GIVEN PROBLEM – Convert the material below into a Markdown table with two columns, Row and Line. Put each non-blank line in its own numbered row.

SUPPLIED RECORDS –
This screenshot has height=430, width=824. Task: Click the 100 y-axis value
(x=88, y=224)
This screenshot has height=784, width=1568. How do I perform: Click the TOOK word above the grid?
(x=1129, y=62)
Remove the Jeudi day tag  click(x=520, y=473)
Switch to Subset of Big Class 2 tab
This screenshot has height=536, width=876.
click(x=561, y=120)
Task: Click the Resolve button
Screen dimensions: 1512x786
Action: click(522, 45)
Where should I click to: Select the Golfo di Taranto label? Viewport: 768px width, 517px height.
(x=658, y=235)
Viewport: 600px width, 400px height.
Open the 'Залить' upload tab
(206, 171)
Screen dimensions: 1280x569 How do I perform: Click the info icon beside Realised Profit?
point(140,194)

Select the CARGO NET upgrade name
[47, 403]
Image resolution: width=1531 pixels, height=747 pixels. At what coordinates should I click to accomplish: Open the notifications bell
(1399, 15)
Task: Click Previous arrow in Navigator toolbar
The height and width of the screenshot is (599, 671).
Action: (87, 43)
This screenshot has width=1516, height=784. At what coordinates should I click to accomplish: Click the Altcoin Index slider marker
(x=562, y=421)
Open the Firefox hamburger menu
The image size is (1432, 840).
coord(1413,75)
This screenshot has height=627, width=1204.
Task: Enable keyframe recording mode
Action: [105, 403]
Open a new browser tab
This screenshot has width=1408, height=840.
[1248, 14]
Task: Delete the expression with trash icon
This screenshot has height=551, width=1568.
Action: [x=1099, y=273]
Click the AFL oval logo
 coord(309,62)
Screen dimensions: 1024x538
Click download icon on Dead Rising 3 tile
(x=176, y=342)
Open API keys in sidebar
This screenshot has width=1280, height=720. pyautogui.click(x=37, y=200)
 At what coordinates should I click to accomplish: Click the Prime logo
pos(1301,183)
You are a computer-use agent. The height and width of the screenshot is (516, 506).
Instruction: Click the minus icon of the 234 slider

SOLUTION FOR THIS PROBLEM –
| Row | Line |
|---|---|
| 1 | This screenshot has height=430, width=824. Task: Click the 100 y-axis value |
| 2 | (x=88, y=224) |
| 3 | This screenshot has height=784, width=1568. How do I perform: Click the TOOK word above the grid? |
| 4 | (x=1129, y=62) |
| 5 | Remove the Jeudi day tag  click(x=520, y=473) |
| 6 | Switch to Subset of Big Class 2 tab |
| 7 | This screenshot has height=536, width=876. |
| 8 | click(x=561, y=120) |
| 9 | Task: Click the Resolve button |
| 10 | Screen dimensions: 1512x786 |
| 11 | Action: click(522, 45) |
| 12 | Where should I click to: Select the Golfo di Taranto label? Viewport: 768px width, 517px height. |
| 13 | (x=658, y=235) |
| 14 | Viewport: 600px width, 400px height. |
| 15 | Open the 'Залить' upload tab |
| 16 | (206, 171) |
| 17 | Screen dimensions: 1280x569 How do I perform: Click the info icon beside Realised Profit? |
| 18 | point(140,194) |
| 19 | Select the CARGO NET upgrade name |
| 20 | [47, 403] |
| 21 | Image resolution: width=1531 pixels, height=747 pixels. At what coordinates should I click to accomplish: Open the notifications bell |
| 22 | (1399, 15) |
| 23 | Task: Click Previous arrow in Navigator toolbar |
| 24 | The height and width of the screenshot is (599, 671). |
| 25 | Action: (87, 43) |
| 26 | This screenshot has width=1516, height=784. At what coordinates should I click to accomplish: Click the Altcoin Index slider marker |
| 27 | (x=562, y=421) |
| 28 | Open the Firefox hamburger menu |
| 29 | The image size is (1432, 840). |
| 30 | coord(1413,75) |
| 31 | This screenshot has height=627, width=1204. |
| 32 | Task: Enable keyframe recording mode |
| 33 | Action: [105, 403] |
| 34 | Open a new browser tab |
| 35 | This screenshot has width=1408, height=840. |
| 36 | [1248, 14] |
| 37 | Task: Delete the expression with trash icon |
| 38 | This screenshot has height=551, width=1568. |
| 39 | Action: [x=1099, y=273] |
| 40 | Click the AFL oval logo |
| 41 |  coord(309,62) |
| 42 | Screen dimensions: 1024x538 |
| 43 | Click download icon on Dead Rising 3 tile |
| 44 | (x=176, y=342) |
| 45 | Open API keys in sidebar |
| 46 | This screenshot has width=1280, height=720. pyautogui.click(x=37, y=200) |
| 47 |  At what coordinates should I click to accomplish: Click the Prime logo |
| 48 | pos(1301,183) |
| 49 | You are a computer-use agent. The height and width of the screenshot is (516, 506). |
| 50 | Instruction: Click the minus icon of the 234 slider |